Lo acontecido no me molestó en absoluto; ni la celda de la policía, ni el agente entrado en años, ¿por qué sería? Cuando me ataron como a un delincuente, me sentí aliviado, de lo más tranquilo. Ahora, al escribir esto, recuerdo que me sentía muy bien, incluso alegre.
Pero entre los recuerdos agradables de esa ocasión, nunca olvidaré en la vida una lamentable metedura de pata, que incluso hoy me produce sudores fríos. Me encontraba en la oficina oscura, respondiendo a un interrogatorio simple del fiscal. Era un hombre tranquilo, de unos cuarenta años. Si en mi caso se me pudiera calificar de guapo, sería una belleza obscena, mientras que la suya era honrada y emanaba una tranquila sagacidad. Era tan reposado que hasta yo bajé la guardia mientras hacía mi declaración. De repente, me dio uno de esos ataques de tos, saqué el pañuelo del escote del kimono y, al ver la sangre, me pasó por la cabeza que podía sacar algún partido a la tos. Por eso añadí al final de la tos real dos veces de propina y, con la boca cubierta aún por el pañuelo, miré al fiscal.

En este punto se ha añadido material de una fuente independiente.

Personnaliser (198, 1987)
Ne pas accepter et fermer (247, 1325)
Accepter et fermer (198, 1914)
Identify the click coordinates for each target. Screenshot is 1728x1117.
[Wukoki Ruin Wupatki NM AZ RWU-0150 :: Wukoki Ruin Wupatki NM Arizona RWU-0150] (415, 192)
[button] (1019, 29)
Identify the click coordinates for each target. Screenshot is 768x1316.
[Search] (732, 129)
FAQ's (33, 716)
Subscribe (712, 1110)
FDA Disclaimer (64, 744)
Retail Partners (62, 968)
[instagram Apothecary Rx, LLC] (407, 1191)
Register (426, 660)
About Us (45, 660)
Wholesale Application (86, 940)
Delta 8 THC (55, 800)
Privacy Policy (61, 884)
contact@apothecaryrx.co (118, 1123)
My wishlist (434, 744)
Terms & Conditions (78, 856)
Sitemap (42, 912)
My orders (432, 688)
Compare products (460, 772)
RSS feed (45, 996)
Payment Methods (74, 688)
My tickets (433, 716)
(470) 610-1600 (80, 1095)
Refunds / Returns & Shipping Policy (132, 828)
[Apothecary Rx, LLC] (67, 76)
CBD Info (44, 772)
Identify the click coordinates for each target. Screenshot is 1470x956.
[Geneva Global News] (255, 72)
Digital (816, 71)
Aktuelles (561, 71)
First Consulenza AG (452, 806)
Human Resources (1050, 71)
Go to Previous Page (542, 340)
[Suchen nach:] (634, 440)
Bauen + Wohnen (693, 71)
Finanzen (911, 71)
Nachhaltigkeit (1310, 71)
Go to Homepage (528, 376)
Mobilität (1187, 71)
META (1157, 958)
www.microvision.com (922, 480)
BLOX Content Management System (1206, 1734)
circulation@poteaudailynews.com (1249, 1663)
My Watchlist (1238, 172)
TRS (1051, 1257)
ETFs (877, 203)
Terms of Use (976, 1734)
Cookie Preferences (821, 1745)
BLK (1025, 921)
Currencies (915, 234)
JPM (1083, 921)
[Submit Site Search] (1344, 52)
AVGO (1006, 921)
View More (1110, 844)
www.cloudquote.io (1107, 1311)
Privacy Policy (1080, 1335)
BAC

—¿Es de verdad esa tos? —preguntó con una leve sonrisa.
Sólo de recordarlo me produce mucho más que un sudor frío; no puedo evitar el revolverme de inquietud. Si dijera que fue más chocante que cuando aquel idiota de Takeichi de la escuela secundaria me aguijoneó la espalda con un dedo y, diciendo: «Lo has hecho a propósito», me hizo caer a los infiernos, no sería ninguna exageración. Estas dos representaciones fueron los peores fracasos de toda mi existencia. A veces incluso pienso que hubiese sido preferible ser condenado a diez años de cárcel que sufrir el tranquilo desprecio del fiscal.
Anularon mi acusación, pero esto no me produjo la menor alegría; me quedé sentado en un banco de la sala de espera de la oficina del fiscal y me quedé esperando a que viniese a buscarme «El lenguado».
A través de los altos ventanales situados detrás del banco, se veía el cielo rojizo del atardecer. Las gaviotas volaban dibujando en el cielo una curva que parecía una silueta femenina.